Everyone is invited to join us. All it takes is to buy a raffle ticket good for two people to enter. In addition to the grand prize of $10,000 and six lessor cash prizes we will have 50/50 raffles and chances to win any number of liquor baskets and more.

2023-Wurst Fest Venue in Preparation

Too Busy To BLOG

Since I finished my Intarsia project, I have not been in my wood shop, but I have jumped into the next project on my bucket list, i.e., write a book, or should I say write a half book. This project began in 2013 and was shelved in 2014. The story was taking on a life when I had a second story burst through my brain membrane. Walla, book number one, took the back seat. Space Rod lost out to BAC. Sadly, both books were tabled by 2015. Peggy began her journey with dementia, and I decided she was more important than any of my stories. In this return to book writing, I have decided to focus on completing one. Space Rod is a story that has been playing in my mind like a movie so it will be the one I finish this year.

An important lesson I have learned is that picking up a story almost ten years after it started is not as simple as I thought it would be. The initial enthusiasm that I had when I began is deeply rooted in the memory sector of my brain, and it requires a lot of coaxing to get it to resurface.

I began by editing the part I had written so long ago. I made another decision to use an editor program called Grammarly to assist with my shitty punctuation and phraseology. My logic was that if I edited the twenty-three chapters I had written, the story would become refreshed in my mind. It worked.

What hasn’t worked is recalling all the ideas I had to finish the story, like how it ends, and simple stuff like that. I am now at a point where I must go forward and struggle with what to write. I have reverted to my BLOG system of if I don’t have an idea of what I want to write, I should just start, and the words will flow. It did work for one chapter in which I tried to describe a character with all her wonderment and flaws, but when I go back to the story, I hit a wall because I don’t know how to blend the new stuff in with the prior stuff. When I BLOG and just begin writing, the flow carries me toward an eventual point that makes sense. Does that make sense? No? Not to me, either.

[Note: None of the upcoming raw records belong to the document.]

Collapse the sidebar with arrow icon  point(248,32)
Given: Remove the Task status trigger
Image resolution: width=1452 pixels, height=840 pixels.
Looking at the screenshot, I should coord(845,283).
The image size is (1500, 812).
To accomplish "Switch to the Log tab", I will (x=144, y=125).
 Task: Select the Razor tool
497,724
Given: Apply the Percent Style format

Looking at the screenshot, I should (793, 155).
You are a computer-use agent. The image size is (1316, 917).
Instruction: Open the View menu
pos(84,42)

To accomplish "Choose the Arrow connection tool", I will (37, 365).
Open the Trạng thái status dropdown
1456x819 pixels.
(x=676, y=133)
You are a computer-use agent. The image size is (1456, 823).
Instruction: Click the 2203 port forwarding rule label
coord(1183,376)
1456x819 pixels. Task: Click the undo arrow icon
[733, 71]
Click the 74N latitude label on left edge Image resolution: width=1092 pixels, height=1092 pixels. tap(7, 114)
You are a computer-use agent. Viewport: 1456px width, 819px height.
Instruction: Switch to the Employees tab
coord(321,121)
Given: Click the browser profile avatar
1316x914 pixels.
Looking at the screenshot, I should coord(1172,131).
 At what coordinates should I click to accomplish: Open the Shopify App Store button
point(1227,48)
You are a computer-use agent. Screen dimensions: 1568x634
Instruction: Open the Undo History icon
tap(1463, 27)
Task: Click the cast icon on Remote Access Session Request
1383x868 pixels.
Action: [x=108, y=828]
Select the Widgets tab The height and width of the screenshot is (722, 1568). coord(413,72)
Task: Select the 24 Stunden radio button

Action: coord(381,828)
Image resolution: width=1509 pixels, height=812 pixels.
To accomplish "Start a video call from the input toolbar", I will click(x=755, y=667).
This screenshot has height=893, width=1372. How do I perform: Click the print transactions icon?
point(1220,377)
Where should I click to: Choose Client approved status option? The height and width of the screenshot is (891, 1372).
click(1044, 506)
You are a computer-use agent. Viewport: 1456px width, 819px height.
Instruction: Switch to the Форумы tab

Another step that has consumed me is researching for the Space part. Back in 2023, when this idea first germinated, I thought the reader would believe any bullshit I wrote about space travel because space travel is a relatively unknown entity. What has happened in the past ten years is that Space X, Blue Origin, and Virgin Galactic have come into existence and are making space travel seem like it will be commonplace, and available very soon. That tells me that my readers will need to be convinced that what I am writing is within the realm of possibility. Up until now, I’ve taken the attitude that all things are possible, and I don’t need to answer questions about how they are possible. Anyway, this is a Fantasy Fiction story so maybe my first plan of making the reader fill in all the gaps can still work.

As I’m writing this Fantasy, I am also researching how to publish. The traditional method of submitting a manuscript to the major publishing houses seems no longer workable. These big guys are so inundated with material that they can’t handle it all, so they have trumped up an intermediate step of recommending that writers use an agent. The writer must convince the agent to read the story and to decide if he can make money on it. If he deems it worthy, the writer signs a contract to include the agent in any and all income derived. A alternate system to use is to self-publish on a platform like Amazon. Either way, the work of selling the book resides with the writer. Marketing is probably 99% of getting the public to read the story.

As I write this tome, I am considering establishing an Author BLOG or website dedicated to the book. Another BLOG will no doubt steal my effort from writing BS on this BLOG and spending all my effort on the book-selling BLOG.

The bottom line is I am better off making pictures out of wood. At least I can use the finished product to heat my home by feeding the works of art into the flames of a fireplace.